> _Aim of the exercise_: The data below should be copied over with complete accuracy.

[Saved data entries]
↓

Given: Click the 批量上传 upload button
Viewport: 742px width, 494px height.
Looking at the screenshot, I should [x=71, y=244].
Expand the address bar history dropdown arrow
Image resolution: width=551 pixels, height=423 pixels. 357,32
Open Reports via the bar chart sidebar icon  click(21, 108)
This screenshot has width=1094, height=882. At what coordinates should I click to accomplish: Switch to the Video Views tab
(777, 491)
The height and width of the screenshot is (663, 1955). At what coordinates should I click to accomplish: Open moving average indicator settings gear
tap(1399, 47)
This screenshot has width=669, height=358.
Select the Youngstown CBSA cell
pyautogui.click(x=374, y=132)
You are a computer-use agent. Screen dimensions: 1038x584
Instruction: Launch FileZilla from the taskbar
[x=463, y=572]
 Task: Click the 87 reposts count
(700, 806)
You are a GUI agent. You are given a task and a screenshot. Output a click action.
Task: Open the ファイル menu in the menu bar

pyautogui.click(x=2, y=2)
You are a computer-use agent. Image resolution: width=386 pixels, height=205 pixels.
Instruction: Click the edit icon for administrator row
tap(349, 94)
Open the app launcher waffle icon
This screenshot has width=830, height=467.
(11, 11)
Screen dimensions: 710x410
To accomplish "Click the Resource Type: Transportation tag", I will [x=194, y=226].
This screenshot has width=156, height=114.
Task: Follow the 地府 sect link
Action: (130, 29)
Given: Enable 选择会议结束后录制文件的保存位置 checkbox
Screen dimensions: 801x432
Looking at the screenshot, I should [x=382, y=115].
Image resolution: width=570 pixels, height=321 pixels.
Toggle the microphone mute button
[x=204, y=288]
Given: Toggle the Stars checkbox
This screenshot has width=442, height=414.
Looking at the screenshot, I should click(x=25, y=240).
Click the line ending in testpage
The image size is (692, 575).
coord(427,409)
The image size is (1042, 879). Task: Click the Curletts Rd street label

↑

> _Solution for this exercise_:
Given: Click the 批量上传 upload button
Viewport: 742px width, 494px height.
Looking at the screenshot, I should [x=71, y=244].
Expand the address bar history dropdown arrow
Image resolution: width=551 pixels, height=423 pixels. 357,32
Open Reports via the bar chart sidebar icon  click(21, 108)
This screenshot has width=1094, height=882. At what coordinates should I click to accomplish: Switch to the Video Views tab
(777, 491)
The height and width of the screenshot is (663, 1955). At what coordinates should I click to accomplish: Open moving average indicator settings gear
tap(1399, 47)
This screenshot has width=669, height=358.
Select the Youngstown CBSA cell
pyautogui.click(x=374, y=132)
You are a computer-use agent. Screen dimensions: 1038x584
Instruction: Launch FileZilla from the taskbar
[x=463, y=572]
 Task: Click the 87 reposts count
(700, 806)
You are a GUI agent. You are given a task and a screenshot. Output a click action.
Task: Open the ファイル menu in the menu bar

pyautogui.click(x=2, y=2)
You are a computer-use agent. Image resolution: width=386 pixels, height=205 pixels.
Instruction: Click the edit icon for administrator row
tap(349, 94)
Open the app launcher waffle icon
This screenshot has width=830, height=467.
(11, 11)
Screen dimensions: 710x410
To accomplish "Click the Resource Type: Transportation tag", I will [x=194, y=226].
This screenshot has width=156, height=114.
Task: Follow the 地府 sect link
Action: (130, 29)
Given: Enable 选择会议结束后录制文件的保存位置 checkbox
Screen dimensions: 801x432
Looking at the screenshot, I should [x=382, y=115].
Image resolution: width=570 pixels, height=321 pixels.
Toggle the microphone mute button
[x=204, y=288]
Given: Toggle the Stars checkbox
This screenshot has width=442, height=414.
Looking at the screenshot, I should click(x=25, y=240).
Click the line ending in testpage
The image size is (692, 575).
coord(427,409)
The image size is (1042, 879). Task: Click the Curletts Rd street label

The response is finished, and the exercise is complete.